John Dixon, a Gartner Inc. research director, sums up the matter this way: "BPM without metrics is just a shot in the dark." In fact, accurate, relevant metrics are becoming increasing important to companies seeking to make smarter, more agile business decisions. By the end of 2013, he predicts, "50% of all firms will embrace end-to-end performance metrics or lose their sense of control and become less competitive."

BPM success (and possibly an organization's overall competitiveness), then, hinges on the company's ability to accurately measure its progress.

Gauging a BPM program's success begins with a formal strategy, which should strive to benefit the whole organization, not just the business units involved. "Many times, people will implement BPM within their department, and they make some improvements within the department. But those improvements get lost when you look at the bottom line," says Lisa W. Hershman, CEO of Hammer and Company, a business process education and research firm.

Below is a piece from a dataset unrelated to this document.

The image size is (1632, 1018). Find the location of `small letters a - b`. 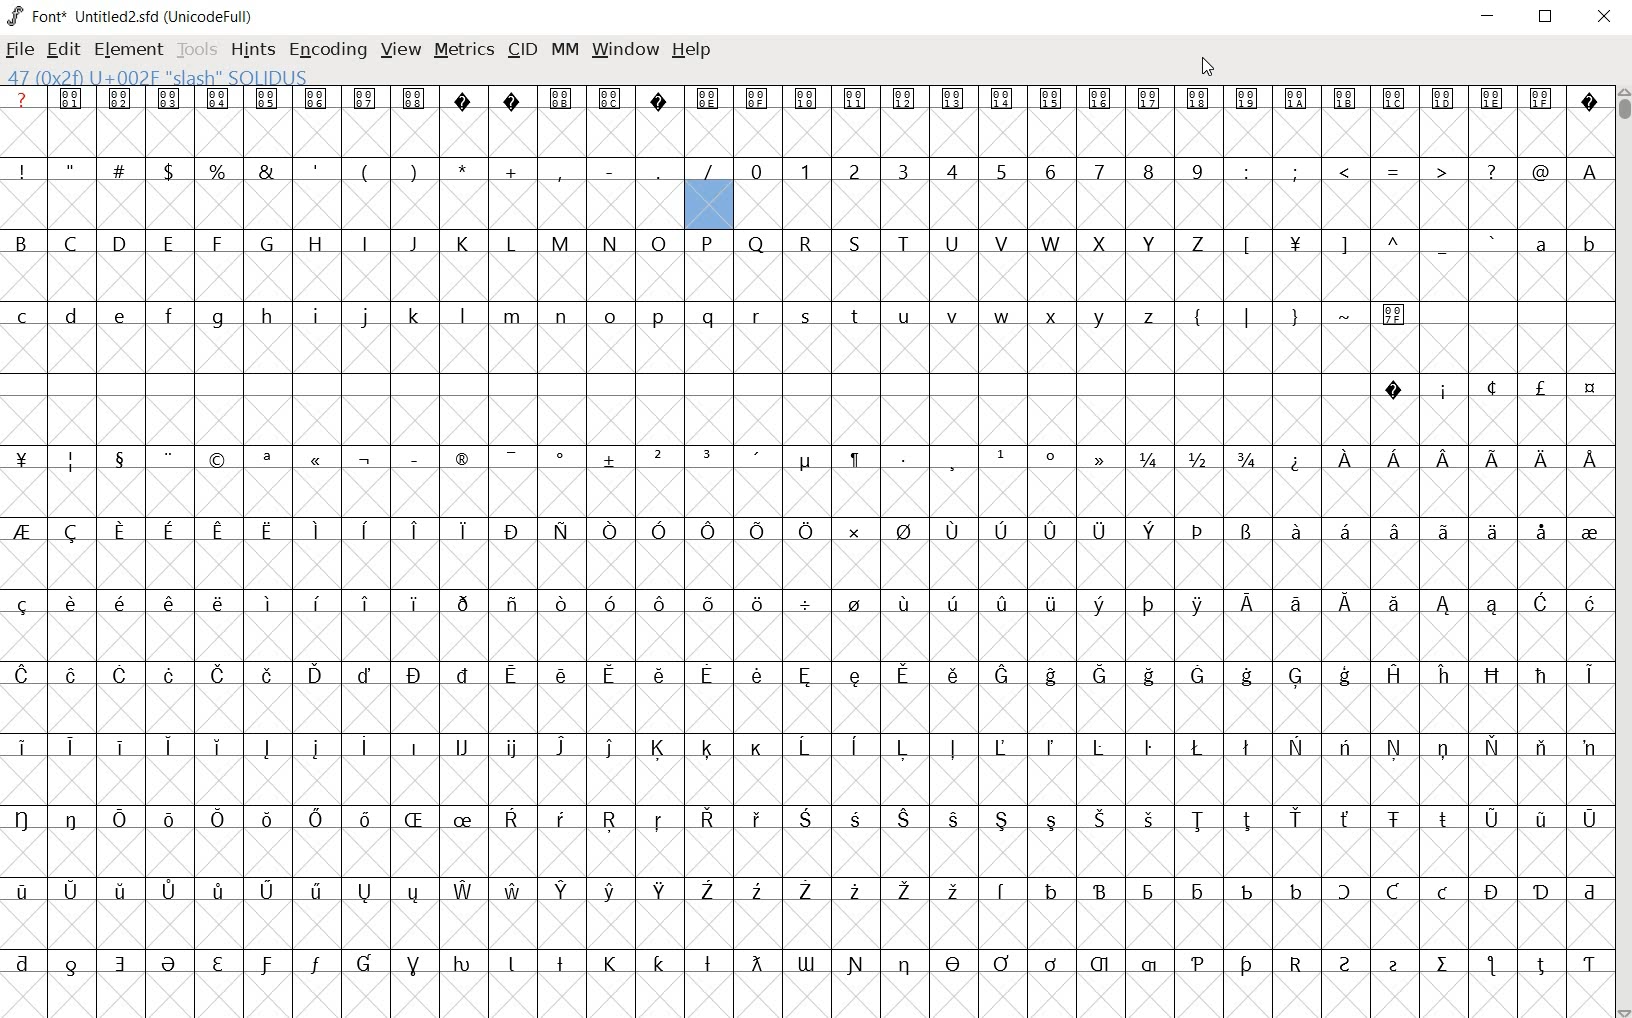

small letters a - b is located at coordinates (1554, 244).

Those diluted benefits make it difficult for executives to see the results of—or value in—a BPM initiative, and they may lead to questions about investments in both people and technology. For those reasons, formal efforts to measure BPM success must cross department boundaries, just as end-to-end processes do.


The first step in developing a strategy for BPM metrics is understanding the current state processes that you're considering changing. "A common mistake is not creating a baseline" for existing processes, says Hershman, also co-author of "Faster Cheaper Better: The 9 Levers for Transforming How Work Gets Done" (Crown Business, 2010). "People get so excited and jump right into it," she says. "Take the time to understand the current state before you start designing to the future state."

Without a defined baseline, it's tough for an organization to quantify process improvements. Stakeholders involved with a given process may be able to attest that it's more efficient, more effective or otherwise better than before—but there's no reliable way to provide that to decision-makers. Not having a clear current-state picture also makes it more difficult to decide about future improvements.